- _RECORDS PROVIDED_:
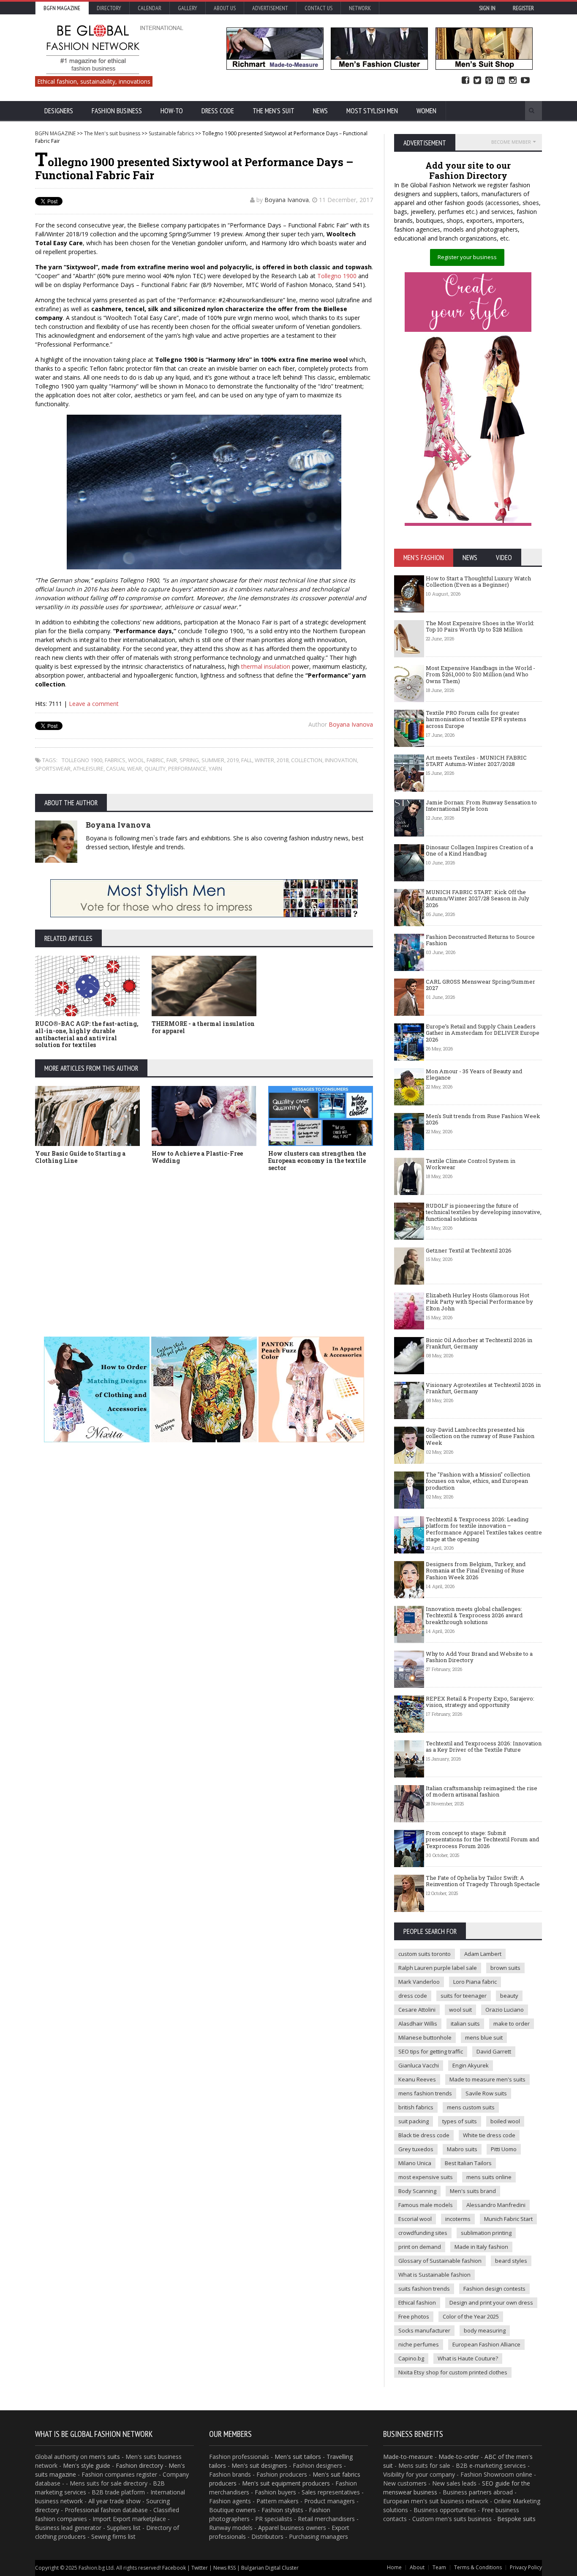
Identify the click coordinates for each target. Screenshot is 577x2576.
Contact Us (318, 8)
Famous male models (425, 2205)
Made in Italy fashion (481, 2247)
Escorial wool (415, 2219)
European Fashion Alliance (486, 2344)
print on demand (419, 2247)
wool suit (460, 2009)
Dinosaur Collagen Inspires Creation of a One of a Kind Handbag (479, 850)
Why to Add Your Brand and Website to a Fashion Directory (479, 1657)
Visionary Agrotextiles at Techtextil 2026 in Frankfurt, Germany (483, 1388)
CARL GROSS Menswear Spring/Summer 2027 (480, 985)
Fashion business (117, 110)
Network (360, 8)
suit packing (413, 2121)
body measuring (485, 2330)
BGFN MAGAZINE (55, 133)
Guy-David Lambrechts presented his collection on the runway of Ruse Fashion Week (480, 1436)
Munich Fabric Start (508, 2219)
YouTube (525, 80)
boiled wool (505, 2121)
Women (426, 110)
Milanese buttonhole (425, 2037)
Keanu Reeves (417, 2079)
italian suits (465, 2023)
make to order (511, 2023)
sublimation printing (486, 2233)
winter (264, 760)
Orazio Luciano (504, 2009)
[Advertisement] (288, 1241)
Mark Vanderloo (419, 1981)
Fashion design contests (494, 2288)
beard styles (511, 2260)
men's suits (104, 2457)
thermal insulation (265, 666)
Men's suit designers (259, 2465)
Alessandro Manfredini (495, 2205)
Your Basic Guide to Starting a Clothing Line (80, 1157)
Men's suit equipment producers (286, 2483)
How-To (172, 110)
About (417, 2567)
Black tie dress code (423, 2135)
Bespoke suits (516, 2519)
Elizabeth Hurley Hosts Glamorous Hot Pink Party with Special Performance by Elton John (479, 1301)
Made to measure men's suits (487, 2079)
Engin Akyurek (470, 2065)
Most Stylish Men (372, 110)
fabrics (115, 760)
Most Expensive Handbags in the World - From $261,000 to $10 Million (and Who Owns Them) (480, 674)
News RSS (224, 2567)
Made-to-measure (408, 2457)
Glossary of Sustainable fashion (440, 2260)
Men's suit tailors (298, 2457)
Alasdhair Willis (417, 2023)
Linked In (501, 80)
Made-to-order (458, 2457)
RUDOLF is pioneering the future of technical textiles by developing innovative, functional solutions (484, 1212)
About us (225, 8)
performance (187, 768)
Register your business (467, 257)
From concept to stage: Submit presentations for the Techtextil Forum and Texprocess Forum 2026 (482, 1839)
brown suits (505, 1968)
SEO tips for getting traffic (430, 2051)
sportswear (53, 768)
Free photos (413, 2316)
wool (136, 760)
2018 (282, 760)
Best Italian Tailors (468, 2163)
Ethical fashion (417, 2302)
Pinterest (489, 80)
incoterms (458, 2219)
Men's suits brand (473, 2191)
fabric (155, 760)
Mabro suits (462, 2149)
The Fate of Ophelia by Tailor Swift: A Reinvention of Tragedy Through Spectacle (483, 1881)
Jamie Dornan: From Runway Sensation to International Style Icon (481, 806)
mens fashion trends (425, 2093)
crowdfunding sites (422, 2233)
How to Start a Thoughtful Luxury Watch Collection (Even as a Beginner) (478, 581)
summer (212, 760)
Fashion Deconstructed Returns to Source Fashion (480, 940)
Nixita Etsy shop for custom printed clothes (452, 2372)
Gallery (187, 8)
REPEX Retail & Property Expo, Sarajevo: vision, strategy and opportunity (480, 1702)
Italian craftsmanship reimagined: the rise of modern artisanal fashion (481, 1791)
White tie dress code (489, 2135)
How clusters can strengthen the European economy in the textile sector (317, 1160)
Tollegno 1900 (337, 276)
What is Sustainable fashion (434, 2274)
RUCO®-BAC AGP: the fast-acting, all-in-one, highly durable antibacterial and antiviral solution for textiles (87, 1034)
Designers (58, 110)
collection (306, 760)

- _WHAT TO DO_: Print, from the entries above, the line with "Black tie dress code (423, 2135)", the line with "Mabro suits (462, 2149)" and all lines between them, exactly and with nothing else.

- _SOLUTION_:
Black tie dress code (423, 2135)
Bespoke suits (516, 2519)
Elizabeth Hurley Hosts Glamorous Hot Pink Party with Special Performance by Elton John (479, 1301)
Made to measure men's suits (487, 2079)
Engin Akyurek (470, 2065)
Most Stylish Men (372, 110)
fabrics (115, 760)
Most Expensive Handbags in the World - From $261,000 to $10 Million (and Who Owns Them) (480, 674)
News RSS (224, 2567)
Made-to-measure (408, 2457)
Glossary of Sustainable fashion (440, 2260)
Men's suit tailors (298, 2457)
Alasdhair Willis (417, 2023)
Linked In (501, 80)
Made-to-order (458, 2457)
RUDOLF is pioneering the future of technical textiles by developing innovative, functional solutions (484, 1212)
About us (225, 8)
performance (187, 768)
Register your business (467, 257)
From concept to stage: Submit presentations for the Techtextil Forum and Texprocess Forum 2026 (482, 1839)
brown suits (505, 1968)
SEO tips for getting traffic (430, 2051)
sportswear (53, 768)
Free photos (413, 2316)
wool (136, 760)
2018 (282, 760)
Best Italian Tailors (468, 2163)
Ethical fashion (417, 2302)
Pinterest (489, 80)
incoterms (458, 2219)
Men's suits brand (473, 2191)
fabric (155, 760)
Mabro suits (462, 2149)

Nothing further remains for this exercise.